DATA FOR THE TASK -
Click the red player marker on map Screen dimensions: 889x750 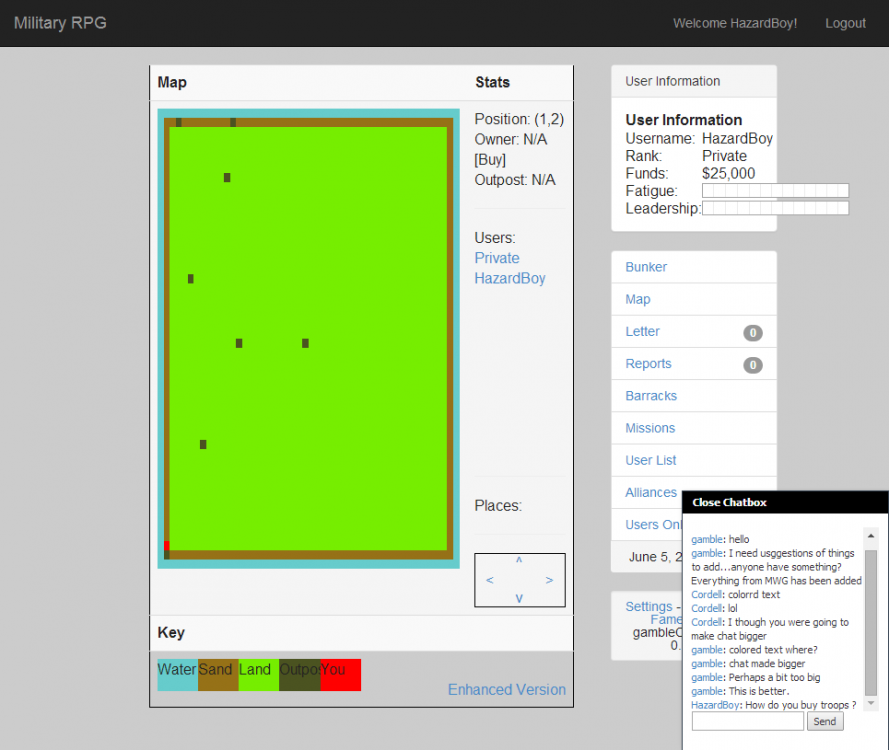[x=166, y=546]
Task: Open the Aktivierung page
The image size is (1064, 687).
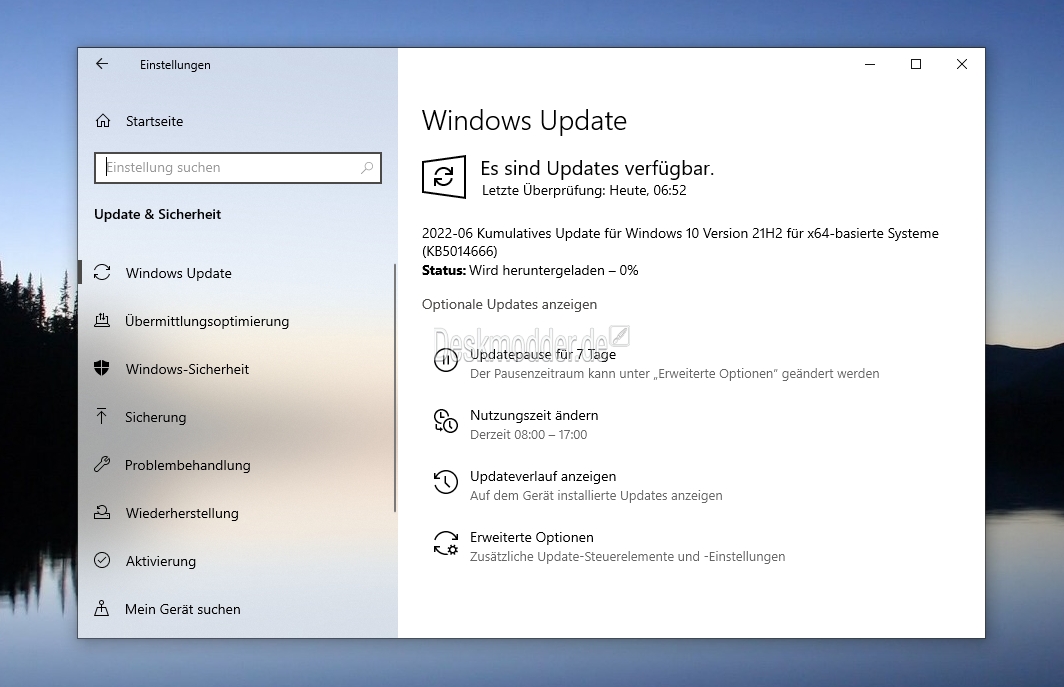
--
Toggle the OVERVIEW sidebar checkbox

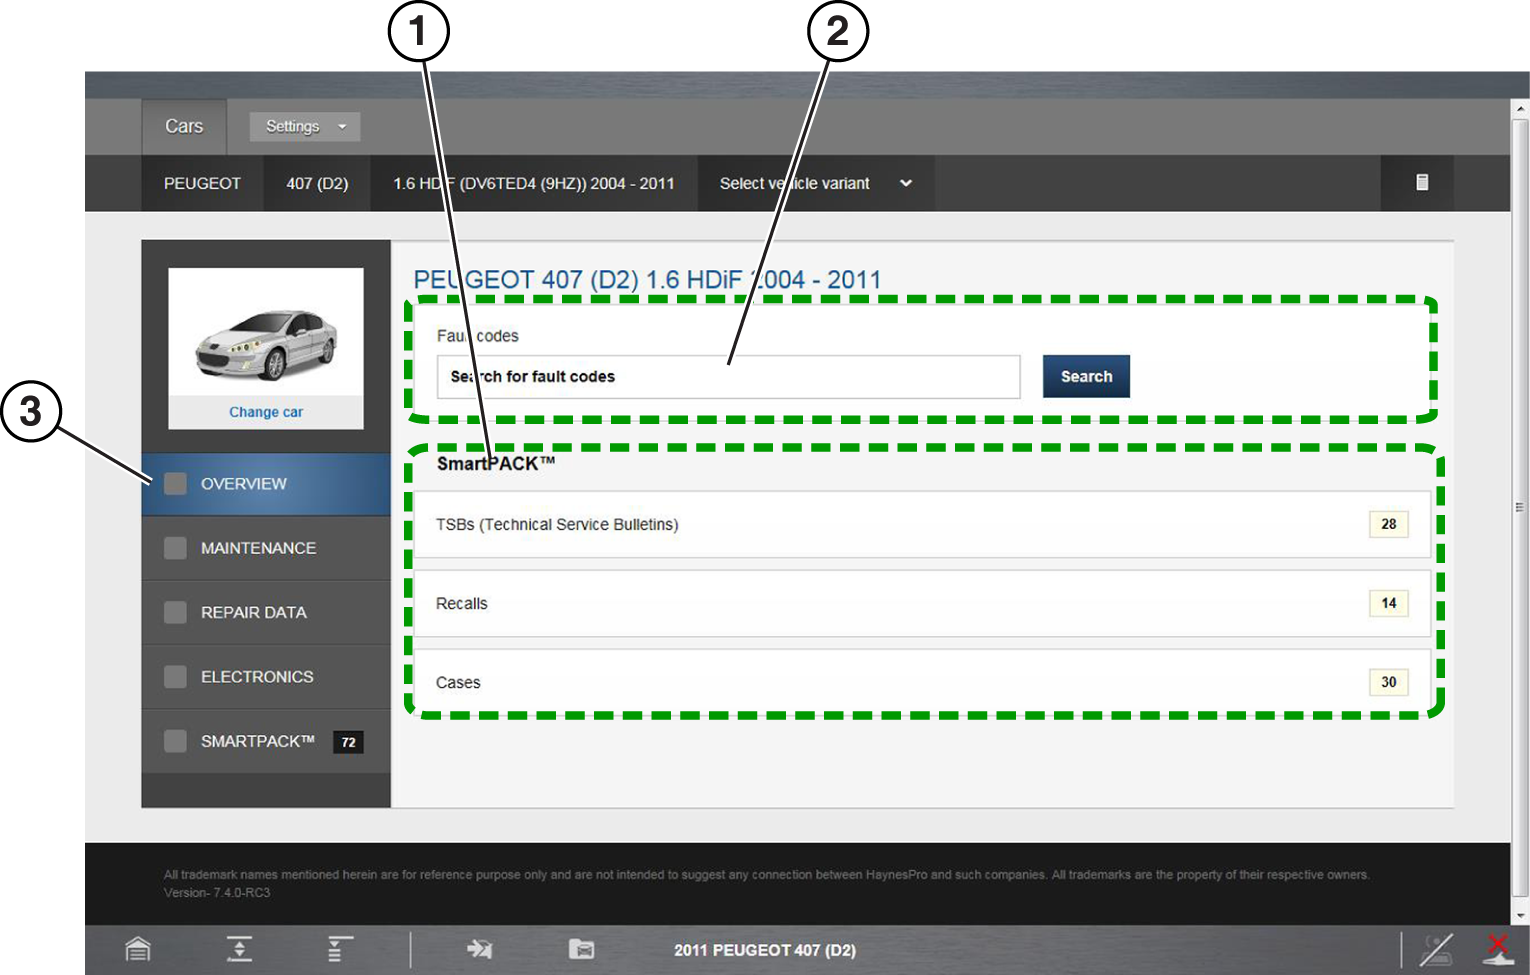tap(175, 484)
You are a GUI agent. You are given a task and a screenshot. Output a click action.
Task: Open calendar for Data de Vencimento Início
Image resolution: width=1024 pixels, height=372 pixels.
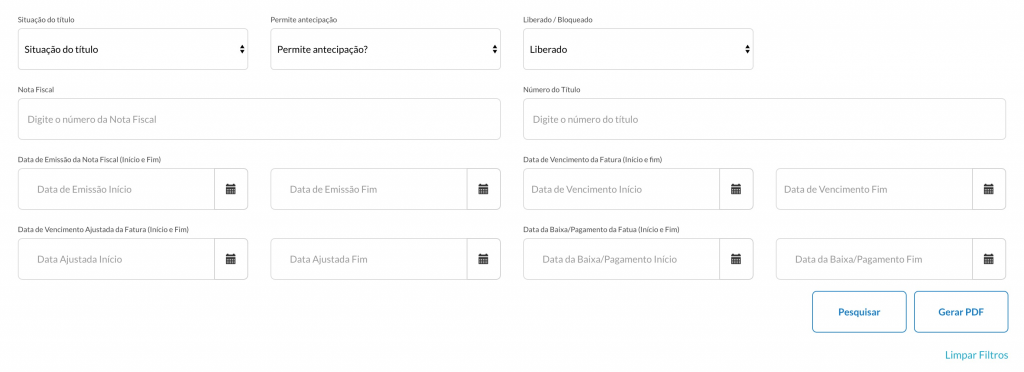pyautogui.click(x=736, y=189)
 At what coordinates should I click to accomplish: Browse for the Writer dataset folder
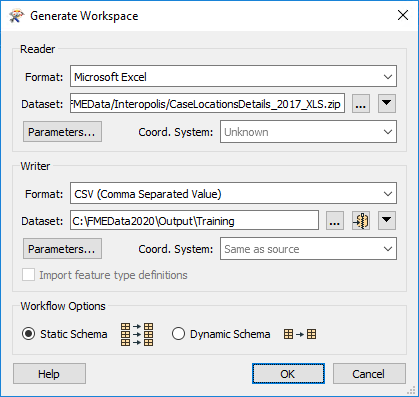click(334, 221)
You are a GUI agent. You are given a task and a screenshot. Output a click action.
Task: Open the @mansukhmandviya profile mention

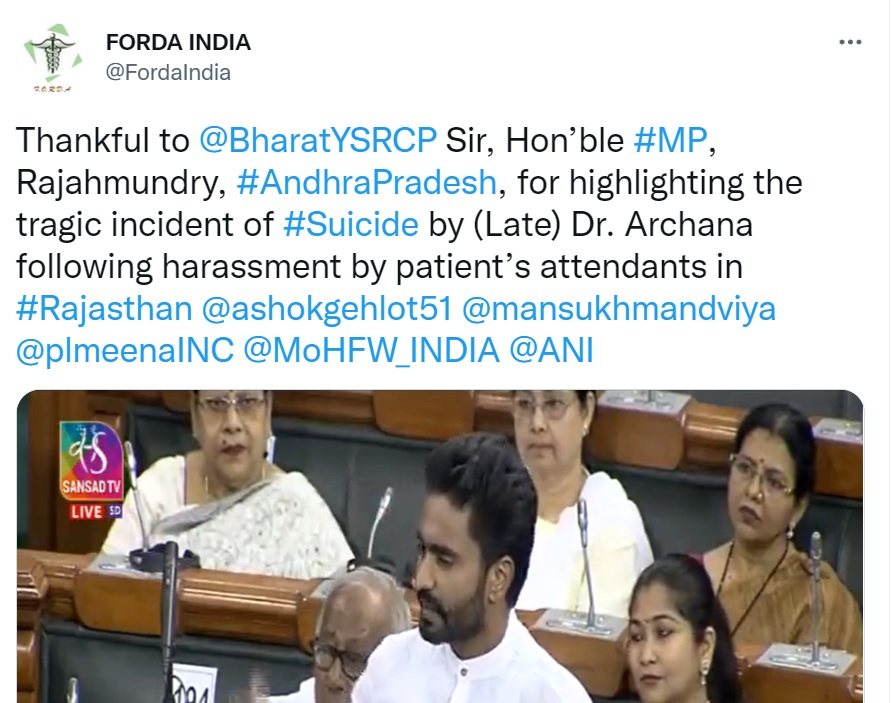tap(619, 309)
--
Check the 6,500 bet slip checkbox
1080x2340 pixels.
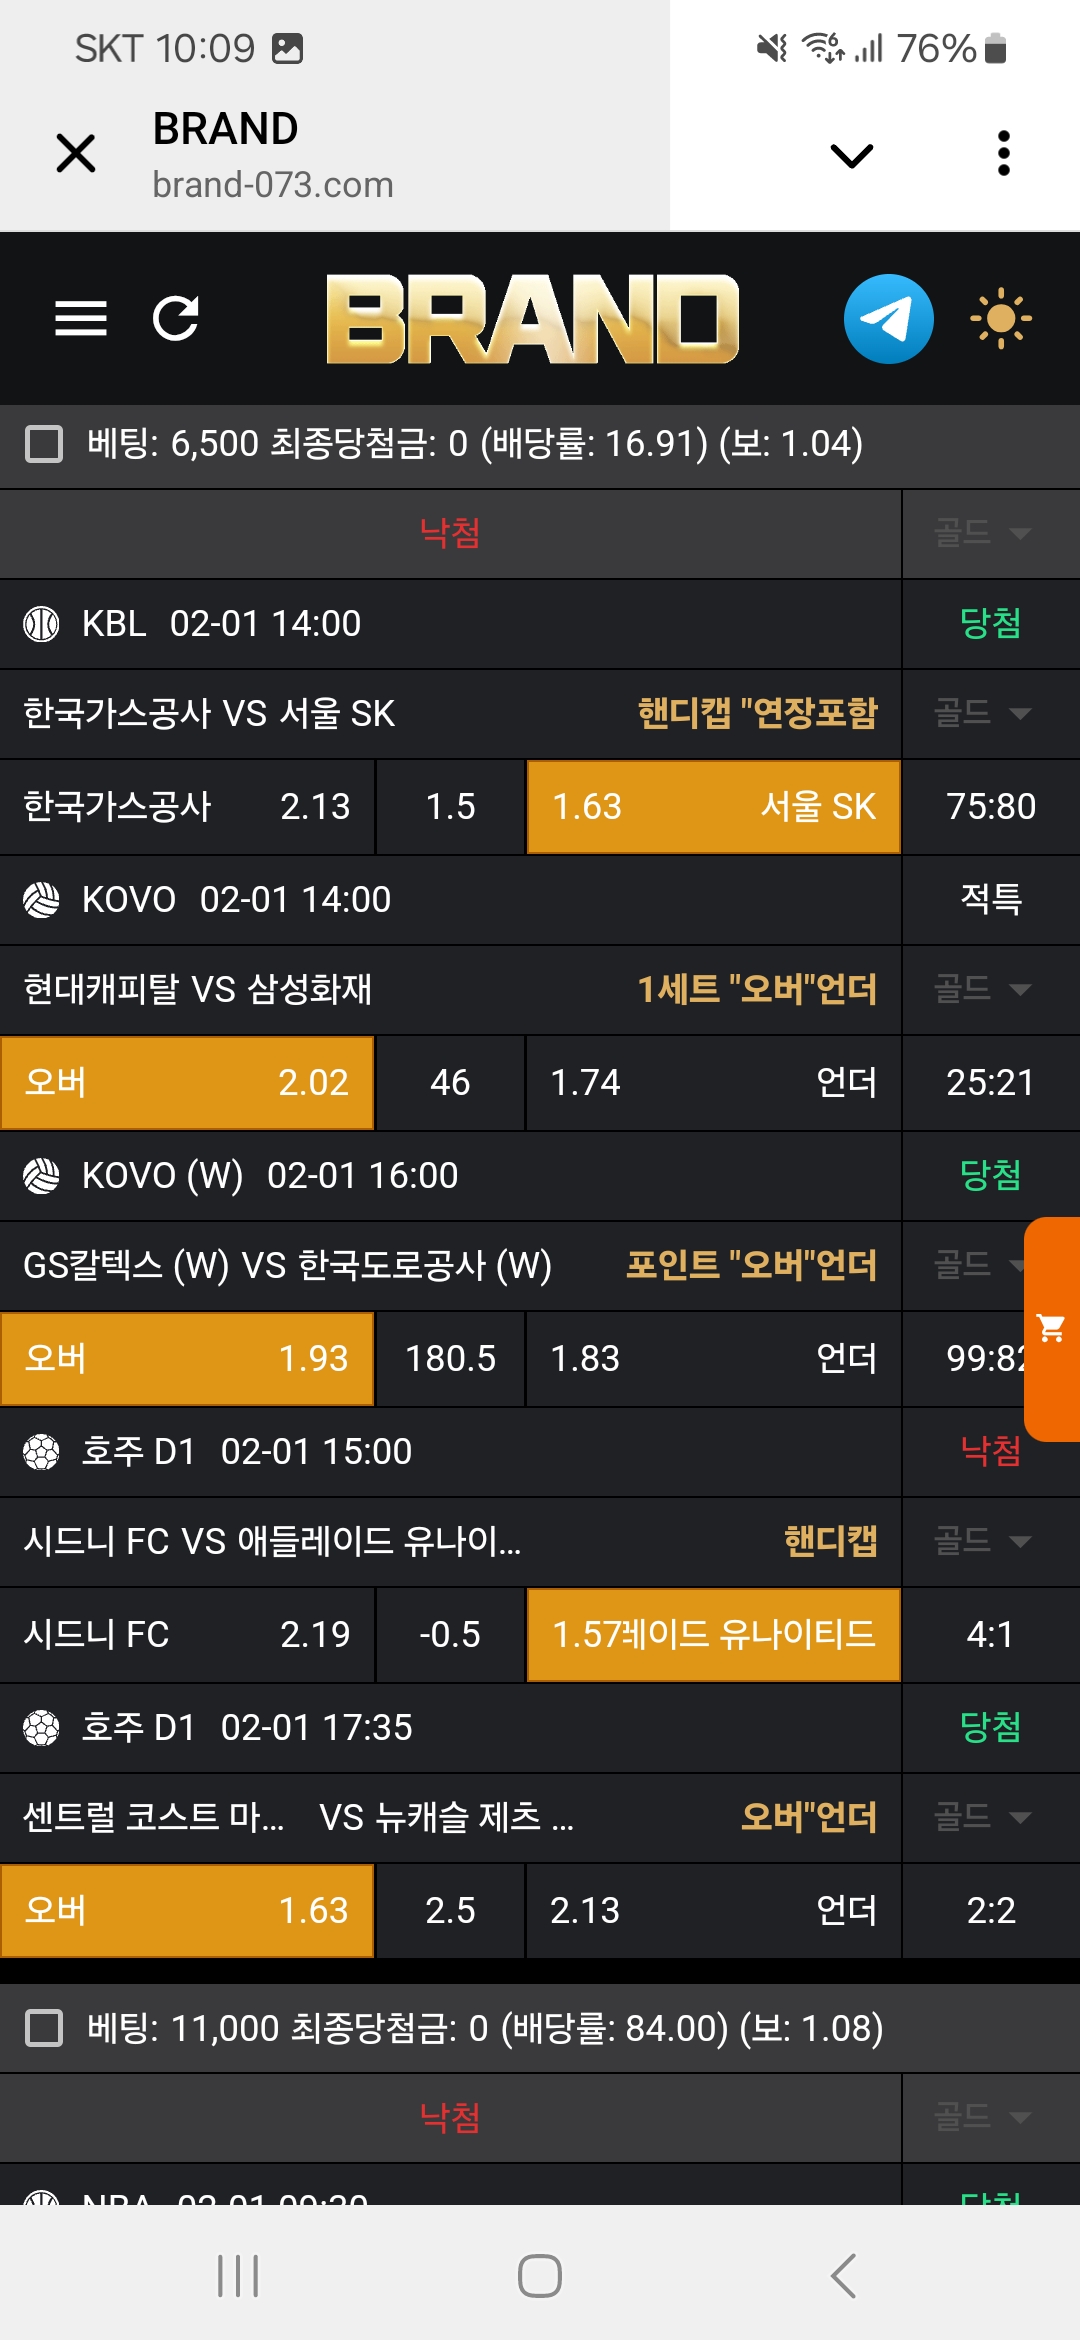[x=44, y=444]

THE TASK - The reply should consist solely of the lines above from the one that has "Task: Open the Aktivierung page" through the one that has "The image size is (1064, 687).", reproduced exactly.

PROBLEM SOLUTION -
Task: Open the Aktivierung page
The image size is (1064, 687).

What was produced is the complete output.